Deep Pressure Therapy Dogs
Deep pressure therapy is a kind of massage that uses firm pressure and slow strokes to reach deeper layers of muscle and connective tissue.
This form of therapy can be used to relieve pain, reduce stress, and increase relaxation.
Deep pressure therapy has many benefits, let’s look at it together!
Table of Contents
What is deep pressure therapy?
Deep pressure therapy (DPT) is a technique used to help reduce symptoms of fear, stress, anxiety, and other psychiatric issues. It is a non-invasive, simple to apply technique that uses gentle but firm pressure to bring a sense of calm and relaxation to an individual.

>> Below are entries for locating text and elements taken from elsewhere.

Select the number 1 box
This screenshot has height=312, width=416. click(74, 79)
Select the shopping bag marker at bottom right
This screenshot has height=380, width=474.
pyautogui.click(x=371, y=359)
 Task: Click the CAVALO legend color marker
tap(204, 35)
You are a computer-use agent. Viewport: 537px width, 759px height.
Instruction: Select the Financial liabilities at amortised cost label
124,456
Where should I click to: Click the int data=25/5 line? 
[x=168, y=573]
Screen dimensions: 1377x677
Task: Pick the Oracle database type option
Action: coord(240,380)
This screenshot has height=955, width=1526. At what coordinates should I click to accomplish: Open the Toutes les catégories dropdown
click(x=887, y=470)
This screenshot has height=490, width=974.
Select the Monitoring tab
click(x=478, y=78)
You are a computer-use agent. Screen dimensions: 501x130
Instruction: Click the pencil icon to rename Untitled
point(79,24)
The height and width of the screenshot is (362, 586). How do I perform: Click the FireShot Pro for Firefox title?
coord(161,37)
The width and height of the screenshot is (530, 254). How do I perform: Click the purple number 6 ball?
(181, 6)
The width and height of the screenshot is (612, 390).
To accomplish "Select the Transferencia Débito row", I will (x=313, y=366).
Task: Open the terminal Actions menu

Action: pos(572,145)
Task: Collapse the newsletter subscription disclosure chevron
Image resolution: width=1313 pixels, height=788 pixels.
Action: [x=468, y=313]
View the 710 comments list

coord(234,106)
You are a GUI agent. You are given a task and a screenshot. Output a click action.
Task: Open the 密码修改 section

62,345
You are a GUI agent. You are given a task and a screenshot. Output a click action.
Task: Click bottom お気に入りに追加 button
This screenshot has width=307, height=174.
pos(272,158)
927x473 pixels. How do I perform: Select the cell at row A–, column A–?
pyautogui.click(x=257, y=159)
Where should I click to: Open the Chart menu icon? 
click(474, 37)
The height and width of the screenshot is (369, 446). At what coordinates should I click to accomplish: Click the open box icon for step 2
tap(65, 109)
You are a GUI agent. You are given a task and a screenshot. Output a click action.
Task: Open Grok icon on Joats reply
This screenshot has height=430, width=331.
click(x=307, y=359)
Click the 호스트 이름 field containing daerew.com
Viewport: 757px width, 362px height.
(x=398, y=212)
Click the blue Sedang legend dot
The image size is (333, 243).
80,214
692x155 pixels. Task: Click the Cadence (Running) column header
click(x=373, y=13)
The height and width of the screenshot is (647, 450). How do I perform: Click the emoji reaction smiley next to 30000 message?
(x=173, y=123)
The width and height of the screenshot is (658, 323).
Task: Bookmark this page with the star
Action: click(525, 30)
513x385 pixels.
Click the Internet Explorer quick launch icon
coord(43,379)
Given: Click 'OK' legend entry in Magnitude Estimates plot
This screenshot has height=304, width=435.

Common examples of DPT include hugging and cuddling, holding, squeezing, swaddling, and stroking. Weighted blankets have many benefits, that is why they are also often used for deep pressure therapy.
DPT can be applied by anyone and is especially useful for those with autism spectrum disorder (ASD), anxiety disorder, depression, dissociative disorders, insomnia, post-traumatic stress disorder (PTSD), sensory processing disorder (SPD), attention deficit hyperactivity disorder (ADHD), Tourette’s syndrome, and Restless Leg Syndrome. It is most often used to help children with ASD feel more relaxed in the moment and overall. Adults with autism usually like weighted blankets because it calms them.
Service dogs can be trained to provide deep pressure therapy, however, it is also possible to teach pet dogs or emotional support animals the technique.
What is deep pressure therapy service dog?
Deep Pressure Therapy Service Dog is a type of Psychiatric Service Dog trained to use a technique called Deep Pressure Therapy (DPT) or Deep Pressure Stimulation (DPS) to help people transition from a stressed state to a more relaxed one. This technique is easy to use and sends signals throughout the body that result in a more relaxed state.
DPT involves applying pressure to the body, typically with the dog’s body weight, warmth, and muzzle. This can be done on cue or when certain behaviors such as trembling, rapid breathing, or other symptoms that may manifest when one is distressed are present.
Although many different kinds of tools and activities can be used to apply deep pressure therapy, owning a service dog capable of performing deep pressure therapy can offer extra peace of mind.
How do dogs do Deep Pressure Therapy?
Dogs can be trained to perform deep pressure therapy (DPT) as a service dog to help their handler. DPT can be applied to the handler’s torso, legs, or head and can involve the dog laying on their handler or resting their head down.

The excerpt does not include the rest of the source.